Better luck next time, kid.
Those words rang in Angela’s head as she walked down Hollywood Boulevard, her guitar on her back. She dragged her feet on the ground and held her head down. She didn’t understand what went wrong. All the notes were in tune, the rhythm was on time, and the song sounded great. She failed her mission. She was supposed to come to LA, nail her audition, and her dream would come true. But that didn’t happen. She looked up at the sky, looking for answers.
“You look lonely,” the familiar deep voice told her.
She looked up and saw the stranger she met earlier in front of her. He had on a white flowing shirt and brown leather pants with lizard skin boots.
“I look like a loser. I didn’t pass the audition,” Angela said.
“It’s not the end of the world,” he said in a soothing voice.
“What do you mean?” she said.
“You’ll have other chances. But failure isn’t a bad thing,” Jim said, “It can happen and your dreams still come true.”
“When?” she asked.
“When it’s supposed to. I wandered around Venice Beach for months until I ran into a friend of mine from UCLA, and look how that turned out,” he said, smiling.
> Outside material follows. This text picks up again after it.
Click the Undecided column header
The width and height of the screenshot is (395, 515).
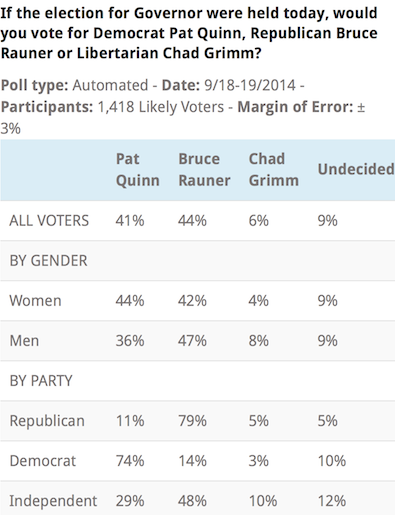click(x=356, y=169)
“What’s your name?” she finally asked, “I know who you are but, it can’t be.”
“Jim,” he replied.
He held out his hand. She reluctantly took it. He had a gentle touch, but his skin was cold and scaly. She decided in that moment to go with him. What else did she have to lose?
“How about those tacos, Angela?”
He stayed beside her as they walked down Hollywood Boulevard, talking and laughing as the diminishing sunlight brought darkness over the city.